Montag ne comporte pas vraiment de personnage, comme au théâtre ou à l’opéra, mais plutôt des forces, pour reprendre le terme utilisé. Ces dernières sont incarnées par tous les artistes présents sur la scène, indépendamment de leur discipline, chanteurs, acteurs, instrumentistes, figurants. Elles sont au nombre de trois : Michaël, créateur du cosmos, pour résumer, Lucifer, force destructrice, toujours pour résumer, et Eve, la médiatrice, symbolisée par une femme faussement enceinte et assise en tailleur, durant tout le spectacle, au sommet d’un phare, symbole, évidemment, de la lumière.

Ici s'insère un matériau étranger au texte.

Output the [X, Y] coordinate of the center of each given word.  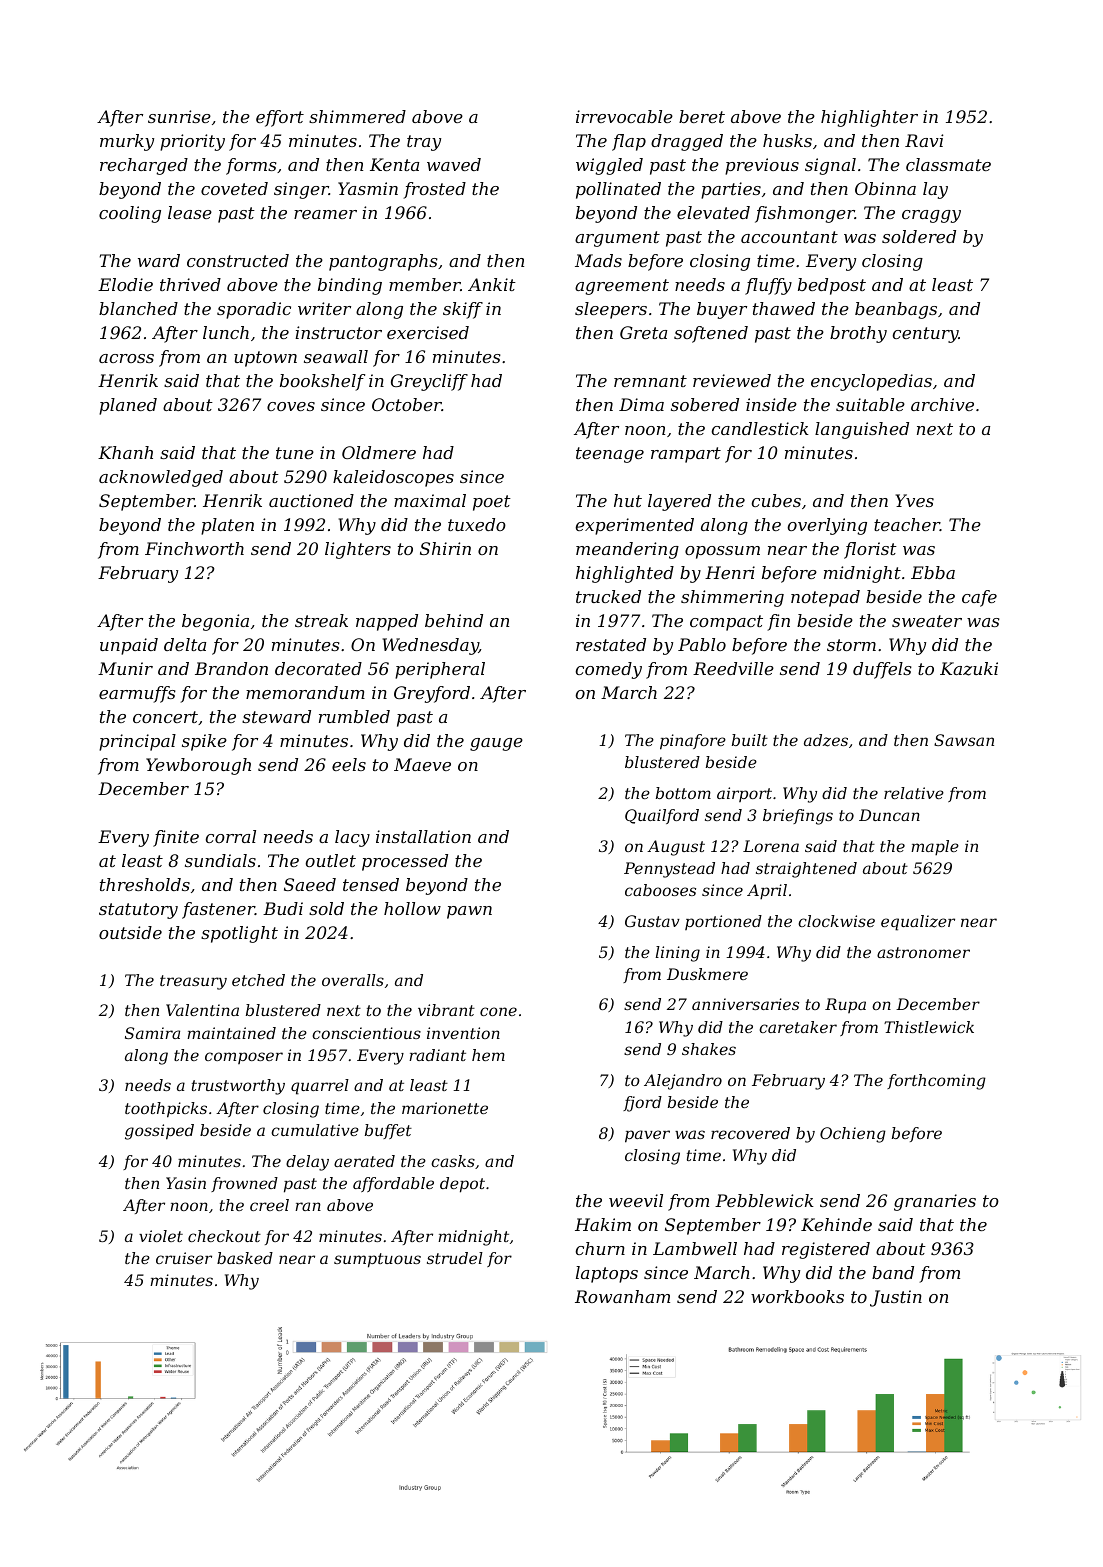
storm [851, 645]
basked [245, 1258]
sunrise [179, 116]
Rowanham [622, 1296]
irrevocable [624, 116]
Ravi [924, 140]
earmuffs [137, 694]
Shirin [445, 548]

La mise en scène de Silvia Costa, qui explique avoir respecté, en y apportant une touche personnelle, les indications du compositeur, s’attache, dans une scénographie dominée par une belle création vidéo, à tous les composants de cette journée, en l’occurrence les sons, les mots, les couleurs, le chant, la parole, la musique. C’est que plusieurs disciplines se croisent. Il suffit pour s’en rendre compte de parcourir l’effectif, multidisciplinaire, malgré l’absence d’un orchestre en bonne et due forme, compte tenu de l’utilisation de l’informatique, en ce comprise la figuration des nombreux enfants. L’enfance, plus particulièrement l’enfantement, constitue, en effet, un des axes de Montag, et ce sont, en toute logique, sept jeunes personnes qui représentent, chacune dans une couleur différente, les jours de la semaine. Mais Eve ne représente pas uniquement la mère, la procréatrice, elle incarne aussi la séductrice, la dimension sensuelle de cette mise en scène demeurant toutefois ténue, quintessenciée même.

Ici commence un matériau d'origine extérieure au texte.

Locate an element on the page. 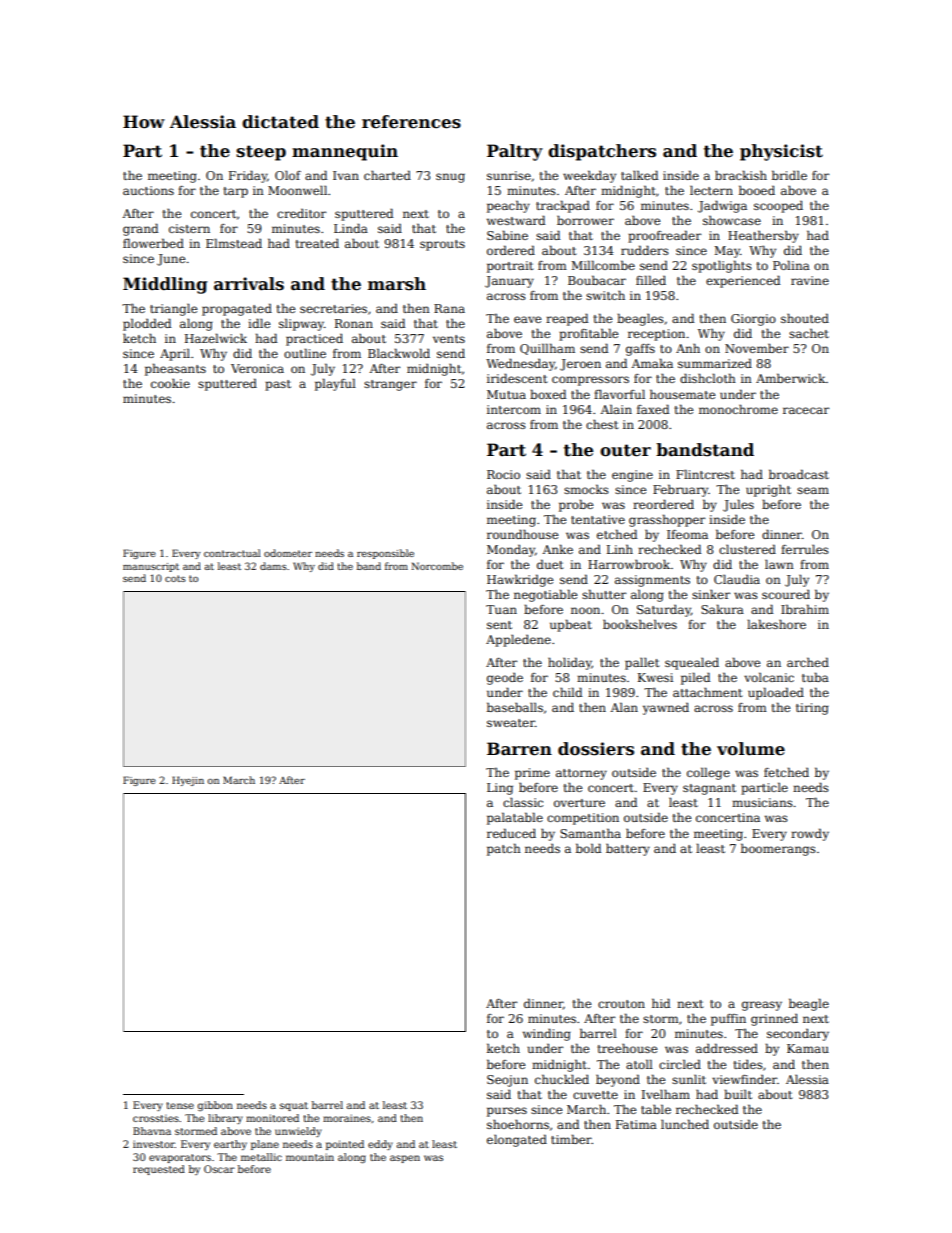 This page has height=1233, width=952. aspen is located at coordinates (405, 1159).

La représentation bénéficie d’une impeccable exécution musicale, sous la direction de Maxime Pascal, invisible durant toute la représentation. Se démarque plus particulièrement la prestation extraordinaire, de précision et d’expressivité, des trois joueuses de cor de basset et de la flûtiste, plus encore que celle des choristes, tant les souffleuses dominent par leur présence, en particulier Iris Zerdoud et Claire Luquiens. N’oublions pas non plus de saluer la contribution capitale des claviéristes, placés dans une fosse quasiment vide. Cette expérience inhabituelle, déconcertante, totalement affranchie des conventions, n’évite pas les lenteurs et les longueurs. Elle paraît même, musicalement, et par moments, vraiment datée, et elle suscite, en fin de compte, plus d’intérêt, par son originalité et par sa signification, que de passion, malgré quelques passages envoûtants.